Das weist die Senatorin zurück. „Von der Führungsaufsicht her ist alles gemacht worden, was wir an Mitteln haben, um einen solchen Menschen zu begleiten, zu betreuen und zu kontrollieren“, sagte sie am Sonnabend. So hätten sich schon vor dem Umzug von K. nach Spandau Sozialarbeiter mit seinem Fall beschäftigt, der Bewährungshilfe wurde ein Psychologe zur Seite gestellt. Außerdem absolvierte K. in Berlin, anders als zuvor im Brandenburger Gefängnis, eine vom Gericht angeordnete psychiatrische Behandlung. Diese habe K. in der nach Einschätzung der Justizsenatorin „sehr erfahrenen“ psychiatrisch-therapeutischen Ambulanz an der Charité absolviert. Es könne weder der Justiz noch der Polizei ein Vorwurf gemacht werden, sagte von der Aue.
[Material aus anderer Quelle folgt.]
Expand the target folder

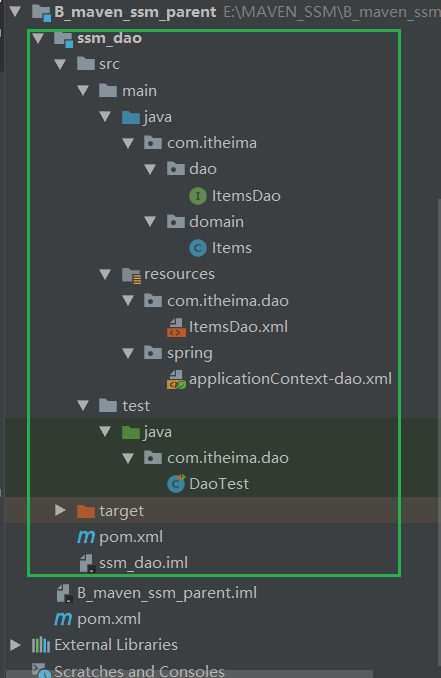(x=60, y=510)
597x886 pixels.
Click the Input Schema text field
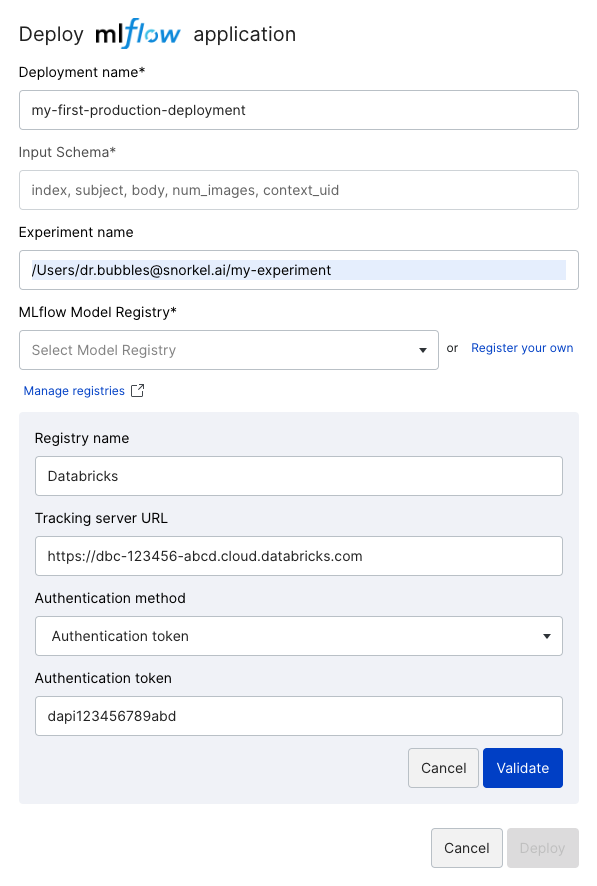[299, 190]
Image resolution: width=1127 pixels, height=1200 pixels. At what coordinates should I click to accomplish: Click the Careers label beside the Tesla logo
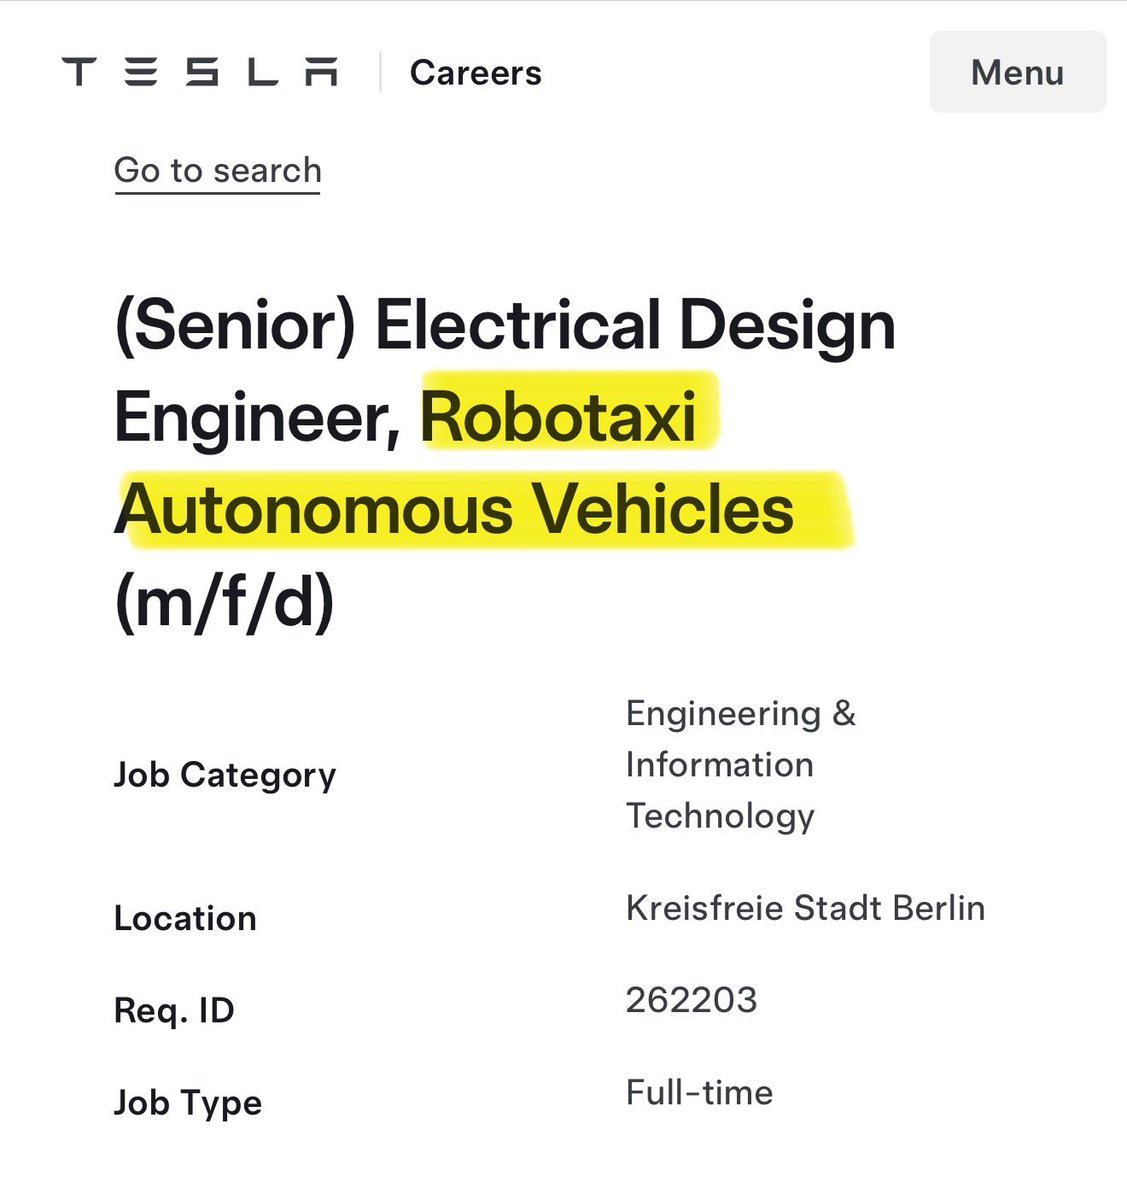pos(476,72)
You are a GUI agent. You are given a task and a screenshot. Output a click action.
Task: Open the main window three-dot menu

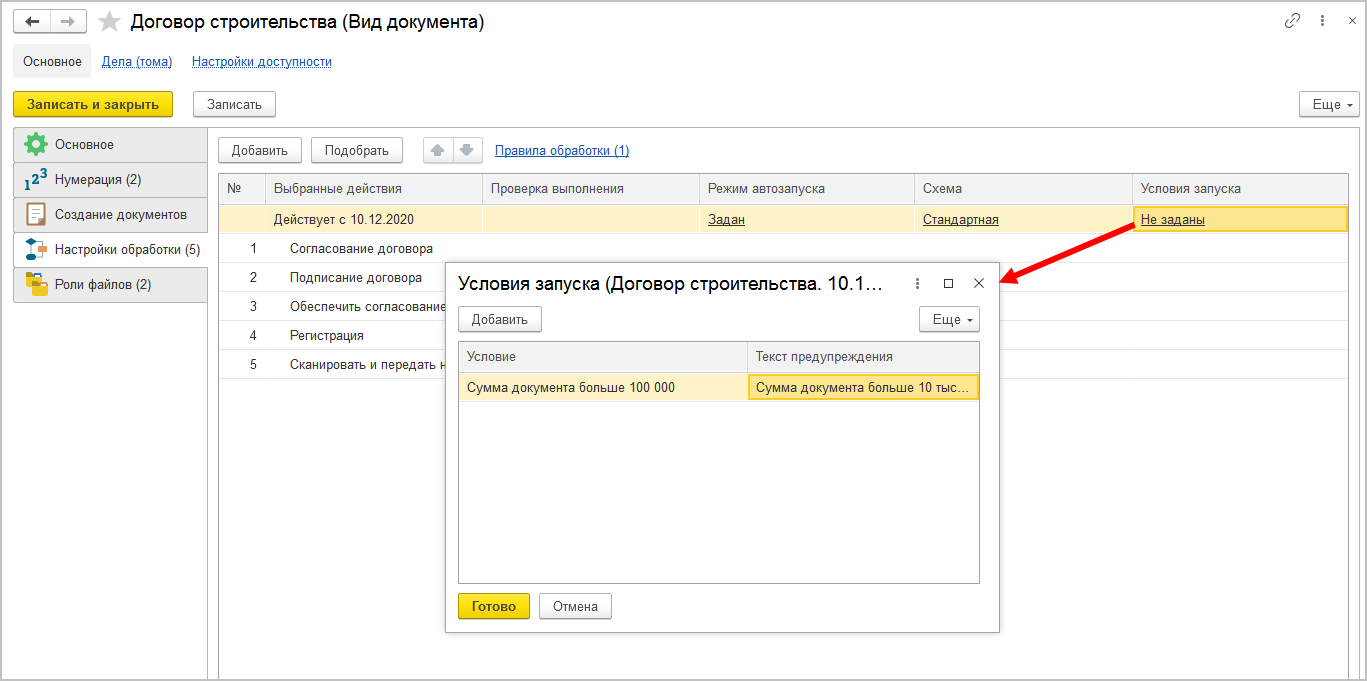point(1323,21)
Zu am Wochenende bekannt gewordenen Vorwürfen, die für derartige Prävention zuständige Dienststelle des Landeskriminalamtes habe nicht ordnungsgemäß gearbeitet, gab es am Wochenende keine Stellungnahme. Innensenator Ehrhart Körting (SPD) ließ erklären, dass er sich dazu am Montag im Innenausschuss des Abgeordnetenhauses äußern werde.
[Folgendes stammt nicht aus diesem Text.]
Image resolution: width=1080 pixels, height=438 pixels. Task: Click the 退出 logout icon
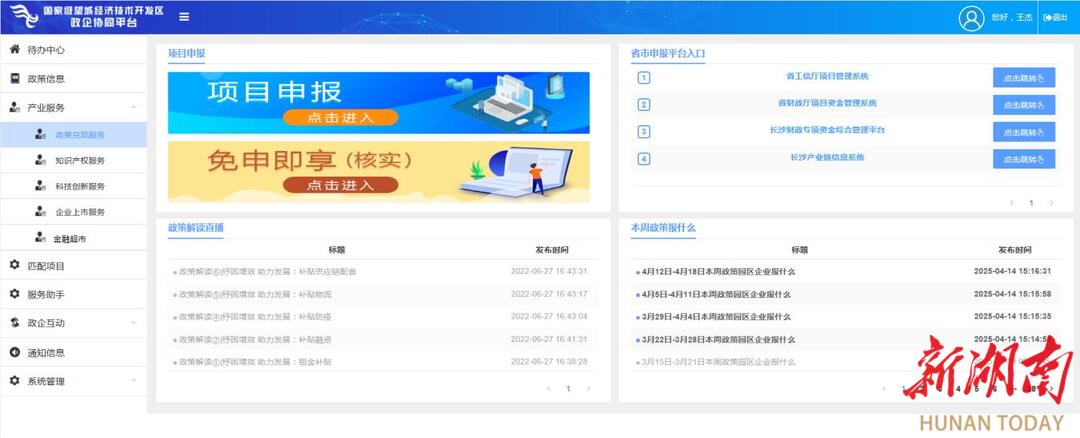[1055, 18]
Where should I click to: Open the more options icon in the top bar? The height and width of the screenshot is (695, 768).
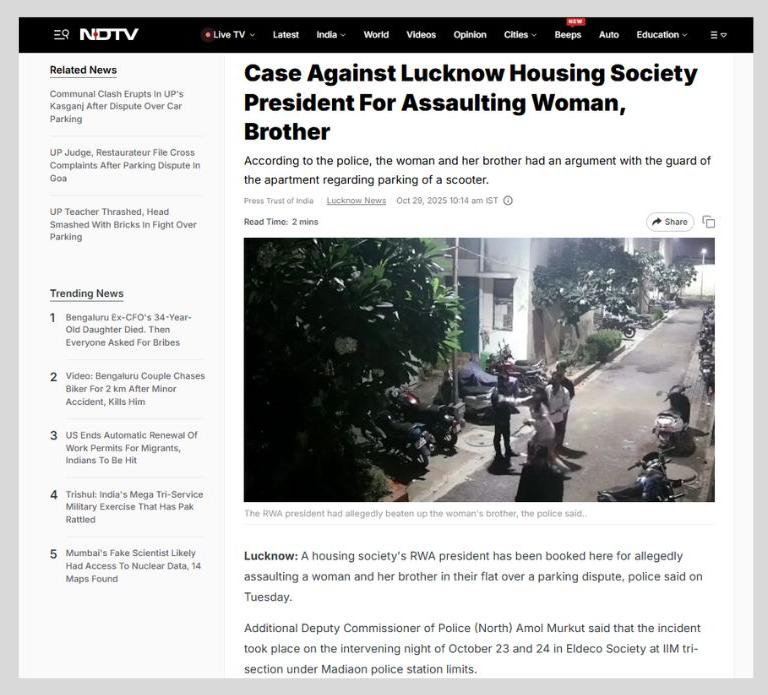click(719, 35)
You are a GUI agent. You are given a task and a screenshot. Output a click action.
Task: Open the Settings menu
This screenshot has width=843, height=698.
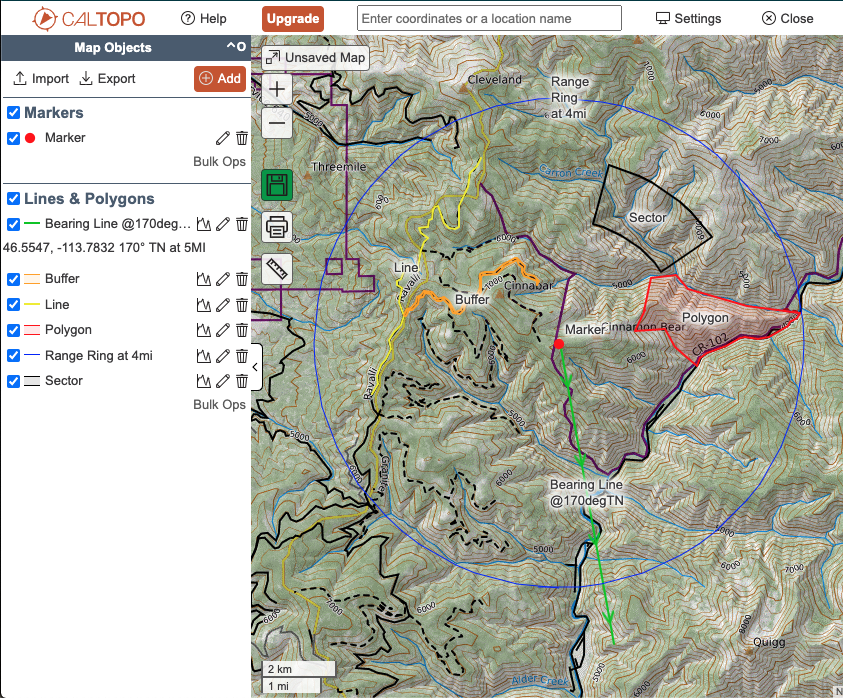pos(688,18)
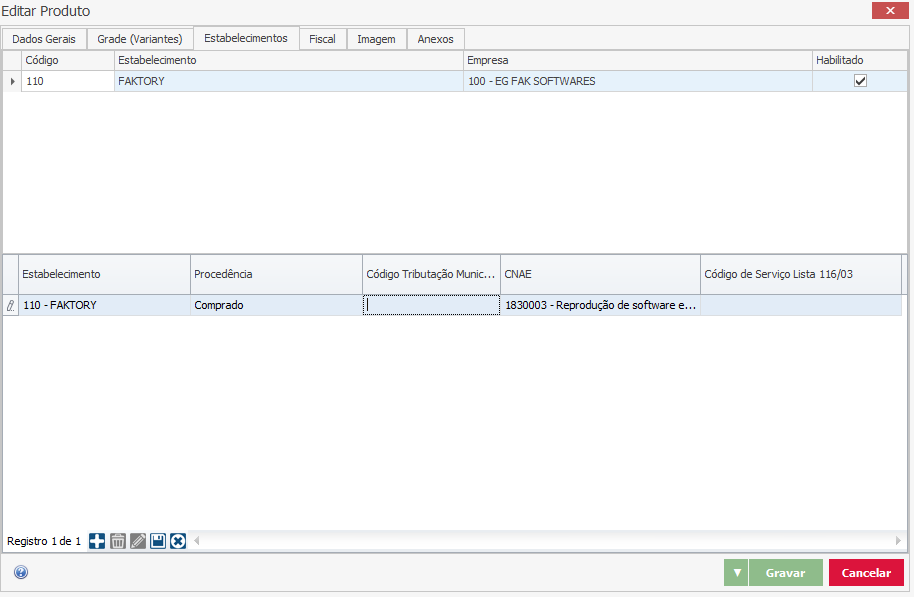Open the Fiscal tab

[322, 39]
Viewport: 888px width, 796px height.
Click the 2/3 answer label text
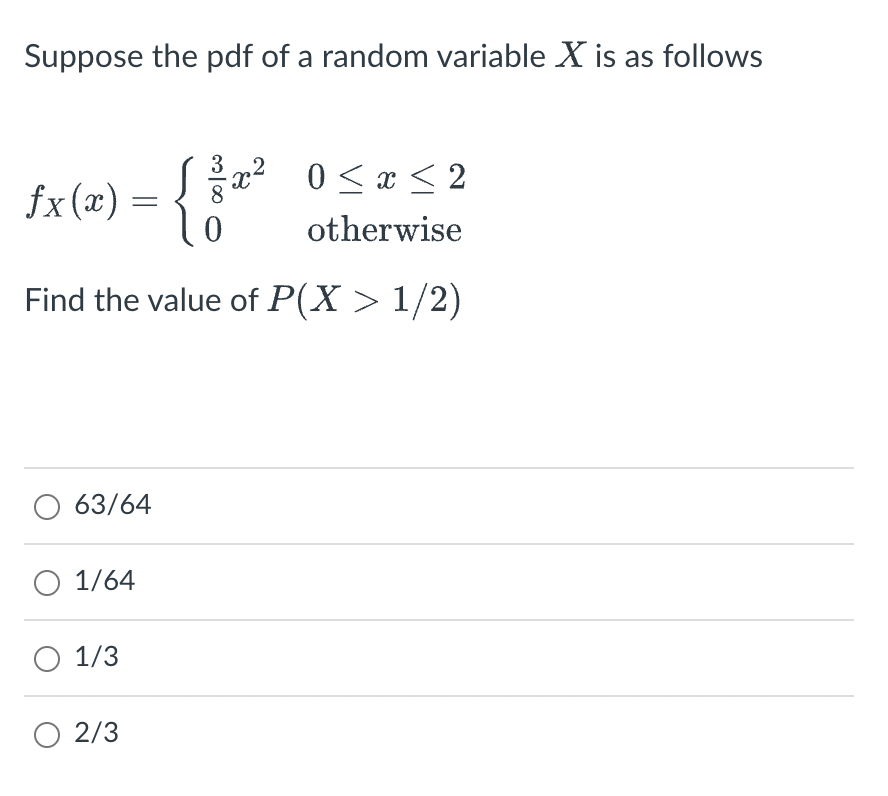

„Das, was man mit staatlichen Mitteln machen kann, ist gemacht worden“, fasst Justizsenatorin von der Aue ihre Einschätzung zusammen. Allerdings gebe es Grenzen: „Selbst wenn man jemanden 24 Stunden am Tag observiert, kommt man nicht an die Fälle heran, in denen sich der Täter das Vertrauen der Eltern erschleicht und so in Kontakt mit den Kindern kommt“, sagte von der Aue. Die staatliche Kontrolle von potenziellen Wiederholungstätern wie K. ende, wenn er sich zum Beispiel in Privatwohnungen aufhält. „Es kann keine hundertprozentige Sicherheit von Staats wegen garantiert werden.“ So hänge die Sicherheit von Kindern vor Männern wie Uwe K. auch mit der Frage zusammen, „wie weit Eltern ihre Kinder sensibilisieren“.

Aus Sicht der Polizei ist eine hundertprozentige Sicherheit ebenfalls mit den zur Verfügung stehenden Kräften kaum möglich. „Um diese Art von Straftätern rund um die Uhr zu bewachen, bräuchte man pro Person acht bis 15 Beamte“, sagte der Pressesprecher der Gewerkschaft der Polizei Klaus Eisenreich. Das Problem mit rückfallgefährdeten Sexualstraftätern könnte nicht von der Polizei allein gelöst werden, es sei vielmehr eine Veränderung der Gesetzgebung nötig.

Noch 2010 könnte sich die Rechtslage für derartige Fälle tatsächlich grundlegend ändern. Die Regierungsparteien wollen die Vorschriften zur Sicherungsverwahrung reformieren. Ziel ist eine abgesicherte gesetzliche Regelung, mit der ein Haftentlassener anschließend weiter in Sicherungshaft gehalten werden kann.

In Berlin leben derzeit 238 haftentlassene Sexualstraftäter. 63 gelten als besonders gefährlich, bei 35 sind die Verdachtsfälle so gravierend, dass ihr Umfeld gewarnt wurde. Zehn Sexualstraftäter haben sich seit der Haftentlassung Kindern genähert und so gegen Gerichtsauflagen verstoßen. Sie wurden vorübergehend festgenommen, erkennungsdienstlich behandelt und anschließend observiert.

K. ist einer von ihnen. Der mehrfach wegen Vergewaltigung und Kindesmissbrauchs verurteilte Straftäter sitzt seit Dezember wieder in Untersuchungshaft. Gegen ihn läuft laut Staatsanwaltschaft ein Ermittlungsverfahren wegen des Verdachts, sich erneut des schweren sexuellen Missbrauchs in Tateinheit mit Vergewaltigung an „mindestens einem Kind“ strafbar gemacht zu haben. Das Mädchen soll bei der Tat elf Jahre alt gewesen sein. Auch soll K. gegen Weisungen während der Führungsaufsicht verstoßen haben.